• Exercise inputs:
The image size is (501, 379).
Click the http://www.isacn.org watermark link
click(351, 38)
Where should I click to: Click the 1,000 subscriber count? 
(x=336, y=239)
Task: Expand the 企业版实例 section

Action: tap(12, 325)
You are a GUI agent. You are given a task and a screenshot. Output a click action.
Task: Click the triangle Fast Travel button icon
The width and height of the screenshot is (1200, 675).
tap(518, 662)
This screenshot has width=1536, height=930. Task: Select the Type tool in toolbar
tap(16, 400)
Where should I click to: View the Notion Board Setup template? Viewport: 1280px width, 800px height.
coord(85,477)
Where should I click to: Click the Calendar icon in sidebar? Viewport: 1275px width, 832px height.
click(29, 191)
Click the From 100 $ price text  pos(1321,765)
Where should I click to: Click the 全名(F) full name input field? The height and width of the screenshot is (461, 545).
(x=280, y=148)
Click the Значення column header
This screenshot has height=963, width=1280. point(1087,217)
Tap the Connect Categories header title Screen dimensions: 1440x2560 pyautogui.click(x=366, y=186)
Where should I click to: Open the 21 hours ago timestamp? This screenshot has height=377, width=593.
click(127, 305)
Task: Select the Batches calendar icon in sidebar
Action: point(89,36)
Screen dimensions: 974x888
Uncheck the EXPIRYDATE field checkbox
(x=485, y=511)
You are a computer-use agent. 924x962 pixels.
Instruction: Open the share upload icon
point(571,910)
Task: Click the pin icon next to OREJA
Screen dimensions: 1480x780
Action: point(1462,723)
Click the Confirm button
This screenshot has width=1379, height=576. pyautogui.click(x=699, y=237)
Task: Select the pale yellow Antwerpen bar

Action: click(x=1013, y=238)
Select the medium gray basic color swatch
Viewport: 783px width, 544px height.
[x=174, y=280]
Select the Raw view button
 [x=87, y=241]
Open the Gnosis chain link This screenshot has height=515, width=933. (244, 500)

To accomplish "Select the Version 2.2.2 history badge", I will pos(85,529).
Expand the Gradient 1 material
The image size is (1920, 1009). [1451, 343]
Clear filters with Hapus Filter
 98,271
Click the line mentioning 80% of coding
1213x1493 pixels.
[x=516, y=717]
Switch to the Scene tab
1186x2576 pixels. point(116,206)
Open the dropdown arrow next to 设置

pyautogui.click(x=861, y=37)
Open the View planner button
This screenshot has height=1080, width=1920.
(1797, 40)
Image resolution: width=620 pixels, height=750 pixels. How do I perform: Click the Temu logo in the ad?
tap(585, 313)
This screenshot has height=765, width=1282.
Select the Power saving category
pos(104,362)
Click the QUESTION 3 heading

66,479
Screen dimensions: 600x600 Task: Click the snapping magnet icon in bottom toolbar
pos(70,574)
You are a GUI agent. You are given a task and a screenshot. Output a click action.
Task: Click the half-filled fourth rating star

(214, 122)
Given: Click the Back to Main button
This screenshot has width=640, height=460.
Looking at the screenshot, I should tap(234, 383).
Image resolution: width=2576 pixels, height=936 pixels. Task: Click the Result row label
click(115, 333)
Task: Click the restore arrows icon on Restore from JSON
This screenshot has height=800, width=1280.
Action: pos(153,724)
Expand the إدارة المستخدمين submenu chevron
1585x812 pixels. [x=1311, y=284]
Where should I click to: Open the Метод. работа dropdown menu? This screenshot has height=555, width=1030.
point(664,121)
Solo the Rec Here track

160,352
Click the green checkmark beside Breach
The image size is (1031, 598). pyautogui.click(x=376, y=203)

• What needs to be done: Every line in the listing above should be repeated exactly.

• Answer space:
The image size is (501, 379).
Click the http://www.isacn.org watermark link
click(351, 38)
Where should I click to: Click the 1,000 subscriber count? 
(x=336, y=239)
Task: Expand the 企业版实例 section

Action: tap(12, 325)
You are a GUI agent. You are given a task and a screenshot. Output a click action.
Task: Click the triangle Fast Travel button icon
The width and height of the screenshot is (1200, 675).
tap(518, 662)
This screenshot has width=1536, height=930. Task: Select the Type tool in toolbar
tap(16, 400)
Where should I click to: View the Notion Board Setup template? Viewport: 1280px width, 800px height.
coord(85,477)
Where should I click to: Click the Calendar icon in sidebar? Viewport: 1275px width, 832px height.
click(29, 191)
Click the From 100 $ price text  pos(1321,765)
Where should I click to: Click the 全名(F) full name input field? The height and width of the screenshot is (461, 545).
(x=280, y=148)
Click the Значення column header
This screenshot has height=963, width=1280. point(1087,217)
Tap the Connect Categories header title Screen dimensions: 1440x2560 pyautogui.click(x=366, y=186)
Where should I click to: Open the 21 hours ago timestamp? This screenshot has height=377, width=593.
click(127, 305)
Task: Select the Batches calendar icon in sidebar
Action: point(89,36)
Screen dimensions: 974x888
Uncheck the EXPIRYDATE field checkbox
(x=485, y=511)
You are a computer-use agent. 924x962 pixels.
Instruction: Open the share upload icon
point(571,910)
Task: Click the pin icon next to OREJA
Screen dimensions: 1480x780
Action: point(1462,723)
Click the Confirm button
This screenshot has width=1379, height=576. pyautogui.click(x=699, y=237)
Task: Select the pale yellow Antwerpen bar

Action: click(x=1013, y=238)
Select the medium gray basic color swatch
Viewport: 783px width, 544px height.
[x=174, y=280]
Select the Raw view button
 [x=87, y=241]
Open the Gnosis chain link This screenshot has height=515, width=933. (244, 500)

To accomplish "Select the Version 2.2.2 history badge", I will pos(85,529).
Expand the Gradient 1 material
The image size is (1920, 1009). [1451, 343]
Clear filters with Hapus Filter
 98,271
Click the line mentioning 80% of coding
1213x1493 pixels.
[x=516, y=717]
Switch to the Scene tab
1186x2576 pixels. point(116,206)
Open the dropdown arrow next to 设置

pyautogui.click(x=861, y=37)
Open the View planner button
This screenshot has height=1080, width=1920.
(1797, 40)
Image resolution: width=620 pixels, height=750 pixels. How do I perform: Click the Temu logo in the ad?
tap(585, 313)
This screenshot has height=765, width=1282.
Select the Power saving category
pos(104,362)
Click the QUESTION 3 heading

66,479
Screen dimensions: 600x600 Task: Click the snapping magnet icon in bottom toolbar
pos(70,574)
You are a GUI agent. You are given a task and a screenshot. Output a click action.
Task: Click the half-filled fourth rating star

(214, 122)
Given: Click the Back to Main button
This screenshot has width=640, height=460.
Looking at the screenshot, I should tap(234, 383).
Image resolution: width=2576 pixels, height=936 pixels. Task: Click the Result row label
click(115, 333)
Task: Click the restore arrows icon on Restore from JSON
This screenshot has height=800, width=1280.
Action: pos(153,724)
Expand the إدارة المستخدمين submenu chevron
1585x812 pixels. [x=1311, y=284]
Where should I click to: Open the Метод. работа dropdown menu? This screenshot has height=555, width=1030.
point(664,121)
Solo the Rec Here track

160,352
Click the green checkmark beside Breach
The image size is (1031, 598). pyautogui.click(x=376, y=203)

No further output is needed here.